Dickens is trying to explore and provide us with a picture of the effects of utilitarianism on different types of human characters, and in my opinion he does a good job, but only as far as individuals go. We can see the impact of the post romantic victorian social system on all of the novel's characters, and this makes the book interesting. The downside, however, is that when Dickens tries to extrapolate and paint a picture of the social struggle going on, he falls quite short. He tries to oversimplify too much, and in my opinion, fails at that.

The "nothing but Facts" system psychologically castrates most of the main characters in the book. In one way or another, they all have their share of "Hard Times", and this can surely be attributed to a dehumanizing system, where people are statistics or simply gears within the machine which represents the newly industrialized world.

It is no surprise that there are absolutely no happy people in this novel. This is definitely not one happy book, but overall it's really worth reading.
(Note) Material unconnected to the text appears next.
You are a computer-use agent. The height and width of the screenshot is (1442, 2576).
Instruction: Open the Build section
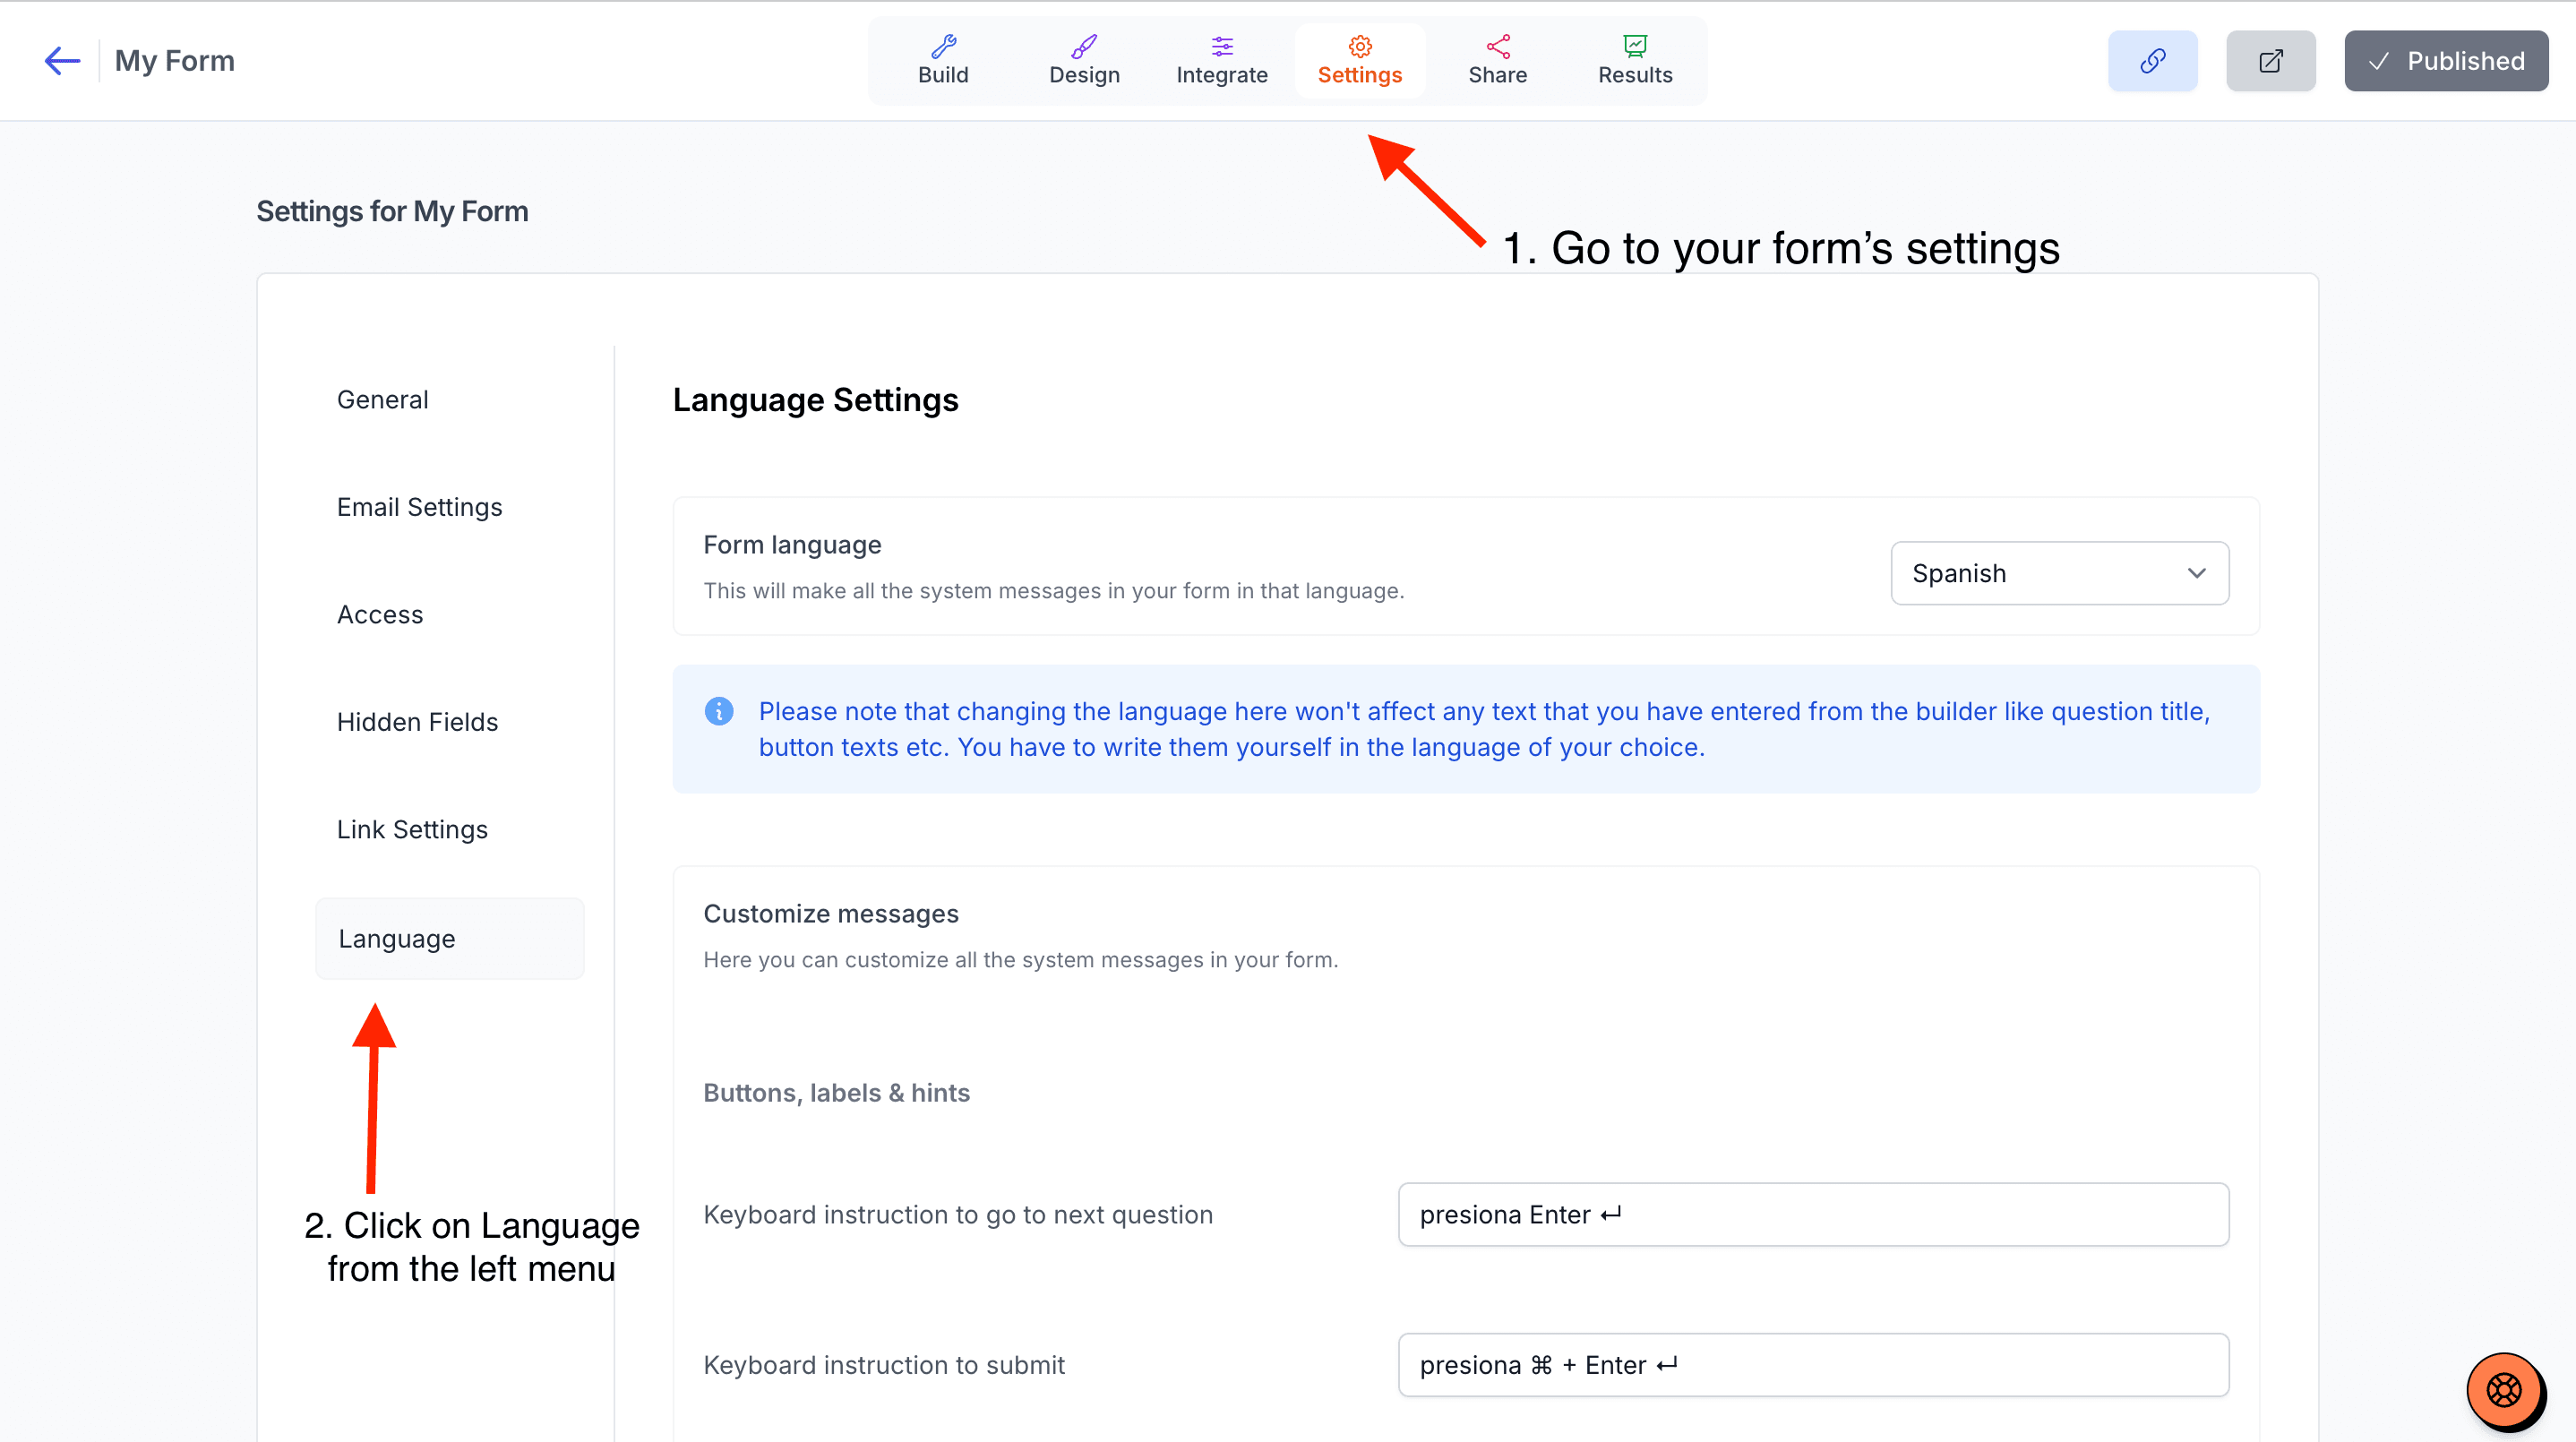943,60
If what you're looking for is a book that easy to read and to understand, and a page-turner, just stay away--read John Grisham instead ;-). If you want to read Dickens, this is more that probably not his best, but it's still good.


Rating: 4 stars
Summary: Dickens Had a Hard Time Writing This
Review: Readers should always remember that while reading. Instead of the usual monthly periodical installments with room to spare, "Hard Times" was done in weekly installments with a very limited space allotment, for the newspaper "Household Words." Dickens found the combined pressure of time and space nearly intolerable, given the breadth and depth of his vision for needed social reform. One can only imagine how much better, fuller, and more satisfying this book would have been -- in plot, character-development, dramatic impact -- if Dickens had written it as 900 pages over two years, rather than 300 pages in five months.